Impuls Nr. 119

Fahrradspiritualität

"Können sie mal nach der Bremse schauen? Das stimmt was nicht."


So oder mit ähnlichen Anliegen kommen wieder viele aus der Nachbarschaft zu uns in den Werkraum des Brunnenprojektes in der Hustadt. Nach der winterlichen Ruhepause werden wieder die Fahrräder aus dem Keller geholt. Das Wetter lässt es wieder zu, sich auf den Sattel zu schwingen.
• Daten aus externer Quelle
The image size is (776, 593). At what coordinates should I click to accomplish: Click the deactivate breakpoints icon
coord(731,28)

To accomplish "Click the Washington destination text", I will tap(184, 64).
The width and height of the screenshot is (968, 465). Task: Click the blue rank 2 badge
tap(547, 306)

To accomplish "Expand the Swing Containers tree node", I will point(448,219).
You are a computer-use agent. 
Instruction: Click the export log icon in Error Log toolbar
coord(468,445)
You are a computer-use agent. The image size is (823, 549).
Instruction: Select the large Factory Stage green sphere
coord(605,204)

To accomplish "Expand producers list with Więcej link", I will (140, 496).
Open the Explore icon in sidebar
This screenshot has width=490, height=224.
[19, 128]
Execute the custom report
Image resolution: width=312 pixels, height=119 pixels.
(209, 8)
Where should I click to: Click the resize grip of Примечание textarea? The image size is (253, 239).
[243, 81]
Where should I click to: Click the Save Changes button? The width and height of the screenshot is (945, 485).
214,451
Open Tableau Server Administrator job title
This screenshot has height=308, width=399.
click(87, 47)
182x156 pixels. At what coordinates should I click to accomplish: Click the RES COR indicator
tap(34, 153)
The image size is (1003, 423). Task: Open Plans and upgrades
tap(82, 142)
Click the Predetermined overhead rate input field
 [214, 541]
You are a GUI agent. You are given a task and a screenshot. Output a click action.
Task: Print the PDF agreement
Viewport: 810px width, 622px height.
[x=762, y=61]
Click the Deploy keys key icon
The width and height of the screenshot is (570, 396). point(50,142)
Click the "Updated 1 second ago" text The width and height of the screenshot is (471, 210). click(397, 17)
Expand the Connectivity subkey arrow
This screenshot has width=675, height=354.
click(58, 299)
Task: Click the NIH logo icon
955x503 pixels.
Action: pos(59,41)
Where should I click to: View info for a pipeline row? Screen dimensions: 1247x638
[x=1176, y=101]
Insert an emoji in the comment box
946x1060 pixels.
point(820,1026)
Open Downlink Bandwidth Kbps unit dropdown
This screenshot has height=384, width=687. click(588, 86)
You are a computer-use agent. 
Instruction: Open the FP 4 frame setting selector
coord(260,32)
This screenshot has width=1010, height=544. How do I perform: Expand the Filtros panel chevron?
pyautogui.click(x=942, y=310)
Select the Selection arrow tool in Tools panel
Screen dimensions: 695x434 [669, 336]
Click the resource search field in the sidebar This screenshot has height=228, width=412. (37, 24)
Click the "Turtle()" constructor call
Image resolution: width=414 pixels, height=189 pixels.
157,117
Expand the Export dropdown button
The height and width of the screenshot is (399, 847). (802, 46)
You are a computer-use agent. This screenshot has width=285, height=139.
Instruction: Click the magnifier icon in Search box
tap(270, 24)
Die Bewegung tut gut. 
Fahrradfahren will gelernt sein und ein Fahrrad braucht eine regelmäßige Wartung.
Ja, wir können aus Erfahrungen beim Radfahren einiges lernen.
Madeleine Delbrel (1904-1964), auch "Mystikerin der Straße" genannt, lebte bewusst unter den einfachen Menschen in einem atheistisch geprägten Pariser Vorort. Weniger um zu lehren, als vielmehr im Alltag von den Menschen zu lernen. Sie schrieb  einmal einen kurzen Text, den sie "Fahrradspiritualität" nannte.
Wie beim Radfahren gilt es die Richtung zu halten und auch das Gleichgewicht. Sie beschrieb ihre Zeit vor 70 Jahren als wäre es heute: "Die Zeit in der wir leben, ist gekennzeichnet von einem allgemeinen, schwindelerregenden Ungleichgewicht."
Madeleine Delbrel lernte aus der Erfahrung des Radfahrens, dass man das Gleichgewicht nur halten kann, wenn man in Bewegung bleibt. Wie groß ist derzeit die Versuchung angesichts beunruhigender Geschehnisse in der Welt einfach stehenzubleiben.
"Wir können uns nur aufrecht halten, wenn wir weitergehen, wenn wir uns hineingeben in den Schwung der Liebe.", schreibt sie.
Wagen wir es, weiter in Bewegung zu bleiben, damit wir nicht aus dem Gleichgewicht geraten. Achten wir auf die Richtung, die uns Jesus gewiesen hat. Und nutzen wir die Bremse, nicht um andere auszubremsen, sondern um uns selbst davor zu bewahren, übereilt zu sein.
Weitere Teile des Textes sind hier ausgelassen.